Another lung-busting sprint from the east end to the Grassmarket, where another branch of the free Fringe is active, and staging one-man-show Twonkeys Castle. Indie kids will recall Paul Vickers as frontman of Peel faves Dawn of the Replicants (and Pluto Monkey). They may not, however, have thought of him as a likely kids’ entertainer. And if they’re thinking of calling Childline after this set they would be entirely justified. Happily, most of the audience are adults, including a sizable proportion of ‘more ‘mature’ ladies who end up in the front row, and whose expressions (one woman in particular) would freeze hell over. For those of the audience who get it it’s a laugh-a-minute stuff, although far from the mainstream – the story is of how Twonkey is forced to move from her cottage to a draughty castle due to being haunted by the ghost of Lillian Gish, the actress who eloped to Lichtenstein with her joiner. Or something like that. A variety of (Vickers-powered) personnel are employed to get the story across, including some ‘unusual’ ventriloquism puppets and a jazz assassin, while the finale is a game of ‘Cottage Cheese’ where a blindfolded Vickers identifies various putrefying dairy products by smell alone.
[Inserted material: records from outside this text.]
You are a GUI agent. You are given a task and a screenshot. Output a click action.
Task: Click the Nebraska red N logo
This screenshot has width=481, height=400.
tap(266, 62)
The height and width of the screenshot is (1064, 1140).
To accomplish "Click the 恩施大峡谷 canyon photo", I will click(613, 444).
All this is interspersed with tunes which, despite being basic and rather overloaded in the iPod, are distinctly Vickers / Reps in style and delivery. Scotrail attempts to spoil the party again on the way home, though in keeping with the last act, do so by diverting me to Platform 0. Somehow I avoid Hogwash Farm, and the Fife Circle, and make it out of Edinburgh alive, and despite donations, not unjustly poorer than when I left. The Free Fringe is the way ahead.
Stuart McHugh.
RELEASE OF THE WEEK:
PAUL VICKERS
FUCKING STORYS. (SL RECORDS CA LONE 75.)
4 STARS SCOTLAND ON SUNDAY.
The front man of Dawn of the Replicants successfully reinvents himself as a sculptor of the spoken word with this startling album accompanying his debut show on the Edinburgh Festival Fringe. Think Reeves and Mortimer at their most deranged, Pink Floyd’s Alan’s Psychedelic Breakfast, Ivor Cutler’s Life In A Scotch Sitting Room, Oliver Postgate's darkest imaginings, or even a long lost chapter to Hitch Hiker’s Guide to the Galaxy.
Vickers also takes the opportunity to share his insights into the music business, the fruits of being an indie band signed to a very major label. The advice proffered is pleasingly utterly useless.
The closest to a conventional song is Lion Milking A Cow, strangely with traces of Antony and the Johnsons-but madder than a box of thinning hair.
That is the quality which makes this record, a love of nonsensical language and acrobatic dexterity with words, which engages from the opening gibberish of Frankenstein’s Liquorice Castle to the hidden track concealed in the 22nd one.
Lovestruck Malcolm sounds like a bootleg recording made on Captain Pugwash's last voyage, with DJ Mark Radcliffe on the wheels of steel.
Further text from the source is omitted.